Exercise details: Swap every "dropdown" in the records below for "drop-down" and leave everything else unchanged.

○ ○ ○ ○

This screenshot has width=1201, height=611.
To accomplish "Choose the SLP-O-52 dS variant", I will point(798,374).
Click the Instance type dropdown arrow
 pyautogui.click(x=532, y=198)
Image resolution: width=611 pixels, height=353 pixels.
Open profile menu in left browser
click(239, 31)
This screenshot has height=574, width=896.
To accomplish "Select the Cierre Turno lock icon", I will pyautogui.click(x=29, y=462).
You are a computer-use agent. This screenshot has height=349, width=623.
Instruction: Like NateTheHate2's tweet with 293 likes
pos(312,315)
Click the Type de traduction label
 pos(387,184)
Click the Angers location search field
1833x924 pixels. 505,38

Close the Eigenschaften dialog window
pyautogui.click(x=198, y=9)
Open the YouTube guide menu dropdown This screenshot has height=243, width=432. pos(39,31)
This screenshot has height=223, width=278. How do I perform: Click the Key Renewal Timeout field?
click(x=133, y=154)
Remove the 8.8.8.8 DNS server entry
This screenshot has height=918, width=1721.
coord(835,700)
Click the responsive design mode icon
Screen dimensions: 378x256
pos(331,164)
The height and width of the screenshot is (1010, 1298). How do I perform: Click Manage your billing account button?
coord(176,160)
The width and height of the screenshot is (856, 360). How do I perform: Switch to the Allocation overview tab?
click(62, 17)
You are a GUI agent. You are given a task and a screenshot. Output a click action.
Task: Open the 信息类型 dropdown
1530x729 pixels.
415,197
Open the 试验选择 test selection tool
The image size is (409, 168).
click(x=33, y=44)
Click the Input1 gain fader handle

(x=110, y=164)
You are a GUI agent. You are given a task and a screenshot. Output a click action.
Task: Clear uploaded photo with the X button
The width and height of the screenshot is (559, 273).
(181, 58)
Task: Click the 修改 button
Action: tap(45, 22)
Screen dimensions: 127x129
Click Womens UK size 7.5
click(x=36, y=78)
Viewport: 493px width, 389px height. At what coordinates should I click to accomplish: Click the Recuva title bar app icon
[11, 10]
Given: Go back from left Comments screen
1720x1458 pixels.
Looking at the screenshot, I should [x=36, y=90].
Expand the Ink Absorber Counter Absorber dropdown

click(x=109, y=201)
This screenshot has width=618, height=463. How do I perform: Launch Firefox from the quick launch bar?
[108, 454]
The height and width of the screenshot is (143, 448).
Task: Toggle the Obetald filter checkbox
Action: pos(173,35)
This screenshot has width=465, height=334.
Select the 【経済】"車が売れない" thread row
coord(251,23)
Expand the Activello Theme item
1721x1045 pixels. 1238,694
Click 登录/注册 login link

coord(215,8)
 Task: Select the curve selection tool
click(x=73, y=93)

○ ○ ○ ○

Result of this task:
This screenshot has width=1201, height=611.
To accomplish "Choose the SLP-O-52 dS variant", I will point(798,374).
Click the Instance type drop-down arrow
 pyautogui.click(x=532, y=198)
Image resolution: width=611 pixels, height=353 pixels.
Open profile menu in left browser
click(239, 31)
This screenshot has height=574, width=896.
To accomplish "Select the Cierre Turno lock icon", I will pyautogui.click(x=29, y=462).
You are a computer-use agent. This screenshot has height=349, width=623.
Instruction: Like NateTheHate2's tweet with 293 likes
pos(312,315)
Click the Type de traduction label
 pos(387,184)
Click the Angers location search field
1833x924 pixels. 505,38

Close the Eigenschaften dialog window
pyautogui.click(x=198, y=9)
Open the YouTube guide menu drop-down This screenshot has height=243, width=432. pos(39,31)
This screenshot has height=223, width=278. How do I perform: Click the Key Renewal Timeout field?
click(x=133, y=154)
Remove the 8.8.8.8 DNS server entry
This screenshot has height=918, width=1721.
coord(835,700)
Click the responsive design mode icon
Screen dimensions: 378x256
pos(331,164)
The height and width of the screenshot is (1010, 1298). How do I perform: Click Manage your billing account button?
coord(176,160)
The width and height of the screenshot is (856, 360). How do I perform: Switch to the Allocation overview tab?
click(62, 17)
You are a GUI agent. You are given a task and a screenshot. Output a click action.
Task: Open the 信息类型 drop-down
1530x729 pixels.
415,197
Open the 试验选择 test selection tool
The image size is (409, 168).
click(x=33, y=44)
Click the Input1 gain fader handle

(x=110, y=164)
You are a GUI agent. You are given a task and a screenshot. Output a click action.
Task: Clear uploaded photo with the X button
The width and height of the screenshot is (559, 273).
(181, 58)
Task: Click the 修改 button
Action: tap(45, 22)
Screen dimensions: 127x129
Click Womens UK size 7.5
click(x=36, y=78)
Viewport: 493px width, 389px height. At what coordinates should I click to accomplish: Click the Recuva title bar app icon
[11, 10]
Given: Go back from left Comments screen
1720x1458 pixels.
Looking at the screenshot, I should [x=36, y=90].
Expand the Ink Absorber Counter Absorber drop-down

click(x=109, y=201)
This screenshot has width=618, height=463. How do I perform: Launch Firefox from the quick launch bar?
[108, 454]
The height and width of the screenshot is (143, 448).
Task: Toggle the Obetald filter checkbox
Action: pos(173,35)
This screenshot has width=465, height=334.
Select the 【経済】"車が売れない" thread row
coord(251,23)
Expand the Activello Theme item
1721x1045 pixels. 1238,694
Click 登录/注册 login link

coord(215,8)
 Task: Select the curve selection tool
click(x=73, y=93)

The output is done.